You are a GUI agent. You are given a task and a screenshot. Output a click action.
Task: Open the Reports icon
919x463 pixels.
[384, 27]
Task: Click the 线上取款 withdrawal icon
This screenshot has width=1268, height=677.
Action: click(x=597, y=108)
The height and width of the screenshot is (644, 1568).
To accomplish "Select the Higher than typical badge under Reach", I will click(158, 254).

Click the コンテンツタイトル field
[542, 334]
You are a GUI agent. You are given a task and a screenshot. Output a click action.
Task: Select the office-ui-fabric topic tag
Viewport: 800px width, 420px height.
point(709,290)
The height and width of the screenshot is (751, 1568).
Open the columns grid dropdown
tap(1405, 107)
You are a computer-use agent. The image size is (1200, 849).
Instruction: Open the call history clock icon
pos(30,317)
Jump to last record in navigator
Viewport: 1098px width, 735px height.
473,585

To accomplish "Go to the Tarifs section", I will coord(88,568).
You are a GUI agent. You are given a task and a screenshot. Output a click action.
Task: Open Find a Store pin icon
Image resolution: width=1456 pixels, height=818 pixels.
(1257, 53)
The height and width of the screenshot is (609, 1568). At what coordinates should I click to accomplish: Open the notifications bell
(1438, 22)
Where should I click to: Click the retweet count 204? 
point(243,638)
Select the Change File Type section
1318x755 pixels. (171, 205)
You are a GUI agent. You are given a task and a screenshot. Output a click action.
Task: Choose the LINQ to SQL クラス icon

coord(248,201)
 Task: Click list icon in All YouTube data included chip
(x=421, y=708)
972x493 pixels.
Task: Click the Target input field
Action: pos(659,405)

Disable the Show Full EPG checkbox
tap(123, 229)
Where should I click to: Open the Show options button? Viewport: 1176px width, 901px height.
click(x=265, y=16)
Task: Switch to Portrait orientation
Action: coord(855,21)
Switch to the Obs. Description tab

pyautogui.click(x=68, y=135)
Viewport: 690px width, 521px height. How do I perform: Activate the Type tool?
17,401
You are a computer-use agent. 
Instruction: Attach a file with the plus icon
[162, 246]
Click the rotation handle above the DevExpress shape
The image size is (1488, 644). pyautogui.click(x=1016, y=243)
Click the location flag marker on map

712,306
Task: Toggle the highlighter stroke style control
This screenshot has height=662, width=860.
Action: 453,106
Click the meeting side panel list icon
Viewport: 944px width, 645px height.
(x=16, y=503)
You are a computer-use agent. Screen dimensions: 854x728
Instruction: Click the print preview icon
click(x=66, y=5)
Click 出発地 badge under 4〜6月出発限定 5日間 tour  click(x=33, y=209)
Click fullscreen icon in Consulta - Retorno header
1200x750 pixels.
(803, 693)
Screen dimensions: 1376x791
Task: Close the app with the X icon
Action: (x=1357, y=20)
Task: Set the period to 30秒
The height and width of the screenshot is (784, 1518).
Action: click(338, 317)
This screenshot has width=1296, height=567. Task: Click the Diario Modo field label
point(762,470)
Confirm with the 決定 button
● ● ● ● ● ● ●
The answer must be the full listing, restated word for word.

### Result of the exercise
You are a GUI agent. You are given a task and a screenshot. Output a click action.
Task: Open the Reports icon
919x463 pixels.
[384, 27]
Task: Click the 线上取款 withdrawal icon
This screenshot has width=1268, height=677.
Action: click(x=597, y=108)
The height and width of the screenshot is (644, 1568).
To accomplish "Select the Higher than typical badge under Reach", I will click(158, 254).

Click the コンテンツタイトル field
[542, 334]
You are a GUI agent. You are given a task and a screenshot. Output a click action.
Task: Select the office-ui-fabric topic tag
Viewport: 800px width, 420px height.
point(709,290)
The height and width of the screenshot is (751, 1568).
Open the columns grid dropdown
tap(1405, 107)
You are a computer-use agent. The image size is (1200, 849).
Instruction: Open the call history clock icon
pos(30,317)
Jump to last record in navigator
Viewport: 1098px width, 735px height.
473,585

To accomplish "Go to the Tarifs section", I will coord(88,568).
You are a GUI agent. You are given a task and a screenshot. Output a click action.
Task: Open Find a Store pin icon
Image resolution: width=1456 pixels, height=818 pixels.
(1257, 53)
The height and width of the screenshot is (609, 1568). At what coordinates should I click to accomplish: Open the notifications bell
(1438, 22)
Where should I click to: Click the retweet count 204? 
point(243,638)
Select the Change File Type section
1318x755 pixels. (171, 205)
You are a GUI agent. You are given a task and a screenshot. Output a click action.
Task: Choose the LINQ to SQL クラス icon

coord(248,201)
 Task: Click list icon in All YouTube data included chip
(x=421, y=708)
972x493 pixels.
Task: Click the Target input field
Action: pos(659,405)

Disable the Show Full EPG checkbox
tap(123, 229)
Where should I click to: Open the Show options button? Viewport: 1176px width, 901px height.
click(x=265, y=16)
Task: Switch to Portrait orientation
Action: coord(855,21)
Switch to the Obs. Description tab

pyautogui.click(x=68, y=135)
Viewport: 690px width, 521px height. How do I perform: Activate the Type tool?
17,401
You are a computer-use agent. 
Instruction: Attach a file with the plus icon
[162, 246]
Click the rotation handle above the DevExpress shape
The image size is (1488, 644). pyautogui.click(x=1016, y=243)
Click the location flag marker on map

712,306
Task: Toggle the highlighter stroke style control
This screenshot has height=662, width=860.
Action: 453,106
Click the meeting side panel list icon
Viewport: 944px width, 645px height.
(x=16, y=503)
You are a computer-use agent. Screen dimensions: 854x728
Instruction: Click the print preview icon
click(x=66, y=5)
Click 出発地 badge under 4〜6月出発限定 5日間 tour  click(x=33, y=209)
Click fullscreen icon in Consulta - Retorno header
1200x750 pixels.
(803, 693)
Screen dimensions: 1376x791
Task: Close the app with the X icon
Action: (x=1357, y=20)
Task: Set the period to 30秒
The height and width of the screenshot is (784, 1518).
Action: click(338, 317)
This screenshot has width=1296, height=567. Task: Click the Diario Modo field label
point(762,470)
Confirm with the 決定 button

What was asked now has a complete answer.